The derdeba lasts all night long in order to carry out the healing and purification process. The musicians and devotees warm up for the derdeba with entertainment music played on the sentir. When they are ready to initiate the ceremony, all the participants congregate outside, in front of the house where the derdeba is to take place. The drums and karkabas proclaim to neighbors and spirits alike that the derdeba is about to begin. The crowd then walks back inside the house in a candlelight procession. The m'allem (lead musician or maestro) again plays the sentir, and the group sings and plays a series of songs to offer the robes to be worn during the ceremony, while the other partakers share dates and milk.
The whole ceremony includes seven parts, each controlled by a different saint or family of spirits. Each section is associated with clothing of a particular color. The ritual sends some of the participants into a trance or a spirit may first possess a devotee, and then express through the dancer's mouth its desire for the appropriate tune. The trance state is accelerated by the proper combination of spices and incense that must be burned, and the dancer must be dressed in the spirit's preferred color.
A complete derdeba may last all night, well past dawn on the following day. As the trance ceremony ends, the musicians return to lighter music meant to relax the spectators.
The Gnawa lute goes by a variety of names, including sentir (a term related to the Persian word santur), hejhuj (an onomatopoeic Arabic word) and gog (probably derived from a West African word for fiddle).
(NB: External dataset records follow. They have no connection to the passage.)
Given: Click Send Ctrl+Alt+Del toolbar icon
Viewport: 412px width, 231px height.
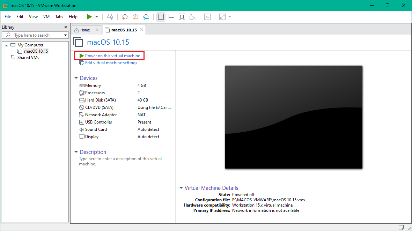Looking at the screenshot, I should [x=110, y=17].
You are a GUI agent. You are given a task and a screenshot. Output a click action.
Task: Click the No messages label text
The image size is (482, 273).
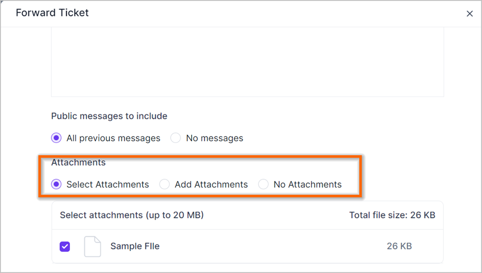214,138
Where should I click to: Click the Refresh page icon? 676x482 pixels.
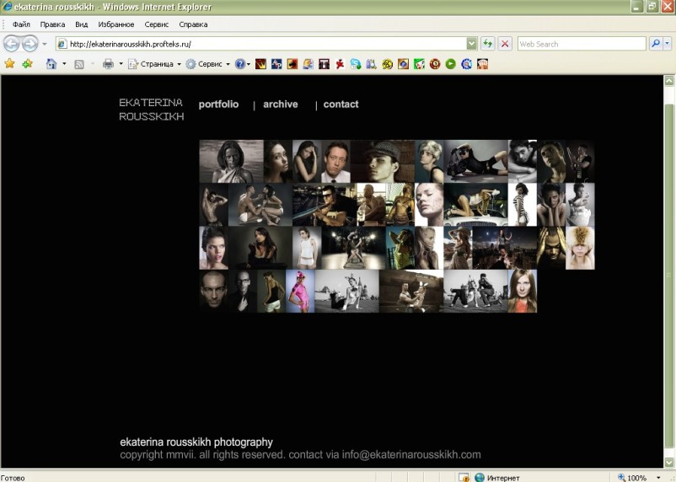click(488, 44)
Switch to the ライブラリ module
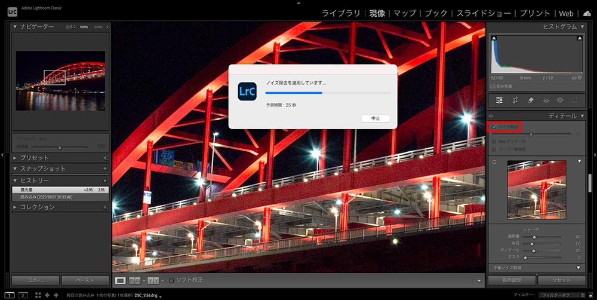The height and width of the screenshot is (300, 597). tap(341, 13)
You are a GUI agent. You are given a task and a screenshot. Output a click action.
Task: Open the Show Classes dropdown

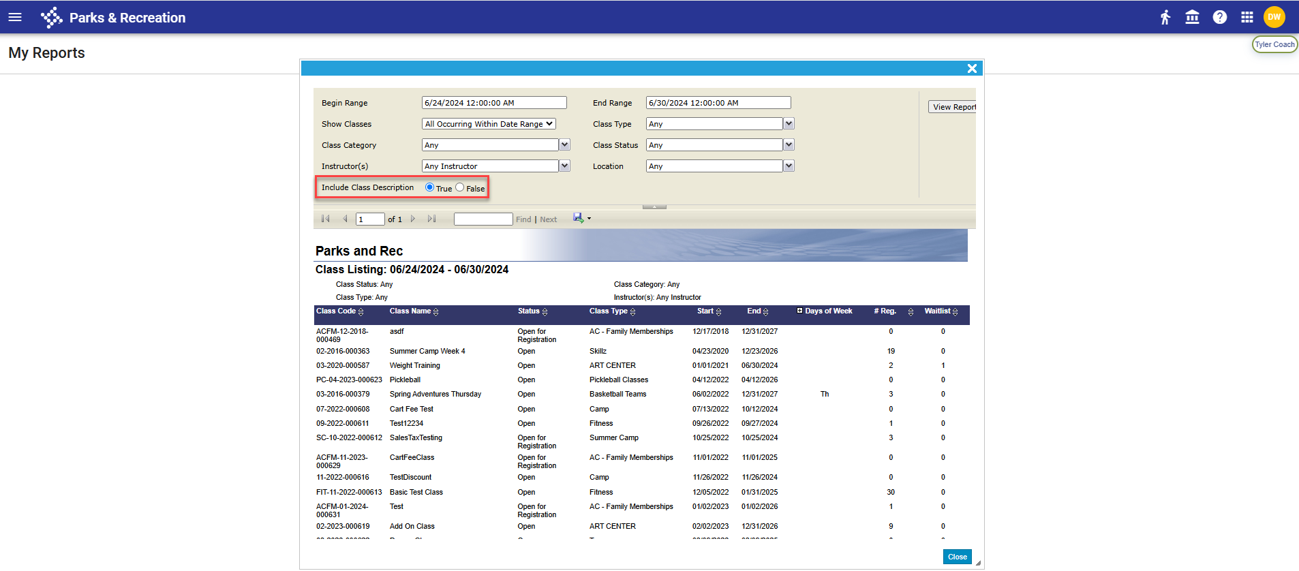tap(489, 124)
The most common name for the instrument, guimbri (also of West African derivation), is not often used by the Gnawa themselves. The body of the instrument is hollowed out from a single piece of wood, and covered with camel skin. The long neck passes through the top of the body and runs under the face, coming out through the skin near the base of the instrument, to serve as a tailpiece or string-carrier.
The sliding leather tuning rings and the rattle-like metal sound modifier are commonly found in such West African instruments as the kora and the halam (lute). The percussive playing style is reminiscent not only of West African technique but also of certain styles of American banjo picking.